Da der Einstellvertrag in der Regel (je nach Vertragsinhalt) kein reiner Mietvertrag ist, gelten auch bei der Beweisregelung Besonderheiten:
Der Pferdebesitzer hält sich täglich nur wenige Stunden bei seinem Pferd auf. Den Rest des Tages ist das Pferd dem alleinigen Einfluss des Stallbetreibers ausgesetzt.
Daher enthält der Einstellvertrag auch so genannte verwahrungsrechtliche Elemente. Dies führt zu einer Beweislastumkehr, die vielfach von den Gerichten angewendet wird:
Der Einsteller muss grundsätzlich beweisen, dass sein Pferd Schaden nahm, während es in der Obhut des Stallinhabers war (in der Box, in der Halle, auf dem Gelände des Stallareals).
Den eigentlichen Schadenshergang muss er nicht beweisen: gem. § 282 BGB hat der Stallinhaber unter Beweisantritt darzulegen, dass er seine Obhutspflicht nicht verletzt hat.
Beispiel: Das eingestellte Pferd erleidet einen Nageltritt.
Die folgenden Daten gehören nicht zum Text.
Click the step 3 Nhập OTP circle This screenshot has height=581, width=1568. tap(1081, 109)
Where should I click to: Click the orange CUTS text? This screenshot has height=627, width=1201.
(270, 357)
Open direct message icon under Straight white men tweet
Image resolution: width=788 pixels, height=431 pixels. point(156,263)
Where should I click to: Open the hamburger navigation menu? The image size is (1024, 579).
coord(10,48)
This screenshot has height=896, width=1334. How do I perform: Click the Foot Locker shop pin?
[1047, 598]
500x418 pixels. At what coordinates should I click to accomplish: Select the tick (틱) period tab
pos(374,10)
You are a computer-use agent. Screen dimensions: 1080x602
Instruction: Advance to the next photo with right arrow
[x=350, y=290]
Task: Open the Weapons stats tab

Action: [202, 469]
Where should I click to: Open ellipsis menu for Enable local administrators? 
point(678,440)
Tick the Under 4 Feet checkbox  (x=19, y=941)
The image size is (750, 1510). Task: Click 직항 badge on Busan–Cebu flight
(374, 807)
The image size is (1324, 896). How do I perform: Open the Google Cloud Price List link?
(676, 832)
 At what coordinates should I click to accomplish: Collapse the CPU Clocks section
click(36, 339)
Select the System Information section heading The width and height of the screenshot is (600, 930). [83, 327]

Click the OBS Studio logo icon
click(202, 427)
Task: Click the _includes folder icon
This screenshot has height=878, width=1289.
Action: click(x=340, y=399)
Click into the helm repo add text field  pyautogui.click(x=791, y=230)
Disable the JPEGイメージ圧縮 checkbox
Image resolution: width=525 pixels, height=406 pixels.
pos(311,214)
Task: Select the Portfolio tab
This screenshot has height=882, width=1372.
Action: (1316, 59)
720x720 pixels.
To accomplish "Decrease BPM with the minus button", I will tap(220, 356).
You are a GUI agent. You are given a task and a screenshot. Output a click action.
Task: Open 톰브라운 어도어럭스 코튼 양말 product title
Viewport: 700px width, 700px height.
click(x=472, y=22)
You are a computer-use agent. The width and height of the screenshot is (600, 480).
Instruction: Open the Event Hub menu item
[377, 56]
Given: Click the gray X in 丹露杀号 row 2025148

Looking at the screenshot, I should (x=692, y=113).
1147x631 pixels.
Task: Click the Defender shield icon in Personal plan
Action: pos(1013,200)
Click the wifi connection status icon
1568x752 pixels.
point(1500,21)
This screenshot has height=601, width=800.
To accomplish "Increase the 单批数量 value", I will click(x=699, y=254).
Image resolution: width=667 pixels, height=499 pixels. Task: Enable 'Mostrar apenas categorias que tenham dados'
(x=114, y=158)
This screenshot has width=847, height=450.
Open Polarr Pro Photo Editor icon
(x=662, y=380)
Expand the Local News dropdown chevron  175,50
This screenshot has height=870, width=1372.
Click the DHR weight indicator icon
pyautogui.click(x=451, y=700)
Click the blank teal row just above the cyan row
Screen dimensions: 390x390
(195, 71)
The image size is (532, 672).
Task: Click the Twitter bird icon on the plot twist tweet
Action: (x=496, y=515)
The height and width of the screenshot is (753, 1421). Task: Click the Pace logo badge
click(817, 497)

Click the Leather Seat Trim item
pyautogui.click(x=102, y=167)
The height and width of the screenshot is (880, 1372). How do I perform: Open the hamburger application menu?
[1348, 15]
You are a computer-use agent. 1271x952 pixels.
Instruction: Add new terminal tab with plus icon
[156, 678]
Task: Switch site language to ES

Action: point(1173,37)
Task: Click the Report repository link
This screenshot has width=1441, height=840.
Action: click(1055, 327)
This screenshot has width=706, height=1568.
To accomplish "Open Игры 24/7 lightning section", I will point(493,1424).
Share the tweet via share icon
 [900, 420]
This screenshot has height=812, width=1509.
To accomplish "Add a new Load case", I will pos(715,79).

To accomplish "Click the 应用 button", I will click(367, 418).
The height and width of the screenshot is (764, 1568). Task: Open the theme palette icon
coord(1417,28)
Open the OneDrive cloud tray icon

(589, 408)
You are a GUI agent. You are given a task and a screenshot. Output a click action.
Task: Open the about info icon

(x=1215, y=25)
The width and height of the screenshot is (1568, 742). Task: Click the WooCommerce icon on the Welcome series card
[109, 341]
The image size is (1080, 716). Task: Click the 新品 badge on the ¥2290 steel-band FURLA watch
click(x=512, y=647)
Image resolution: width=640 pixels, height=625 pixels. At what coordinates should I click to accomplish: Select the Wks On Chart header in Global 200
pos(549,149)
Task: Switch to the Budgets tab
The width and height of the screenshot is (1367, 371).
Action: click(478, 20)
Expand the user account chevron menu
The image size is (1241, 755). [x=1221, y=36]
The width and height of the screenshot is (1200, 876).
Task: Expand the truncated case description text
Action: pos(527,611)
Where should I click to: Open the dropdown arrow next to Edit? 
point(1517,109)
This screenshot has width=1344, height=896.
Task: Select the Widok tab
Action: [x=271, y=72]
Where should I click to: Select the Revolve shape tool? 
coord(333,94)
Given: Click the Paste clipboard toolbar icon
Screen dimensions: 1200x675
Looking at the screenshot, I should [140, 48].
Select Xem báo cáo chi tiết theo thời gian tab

Der Besitzer hatte das Pferd am Tag zuvor nach dem Reiten in die Box verbracht, das Pferd war lahmfrei. Am nächsten Morgen wird die Verletzung festgestellt. Der genaue Schadenshergang lässt sich nicht klären.
Die Unaufklärbarkeit des Schadenshergangs tritt den Stallinhaber.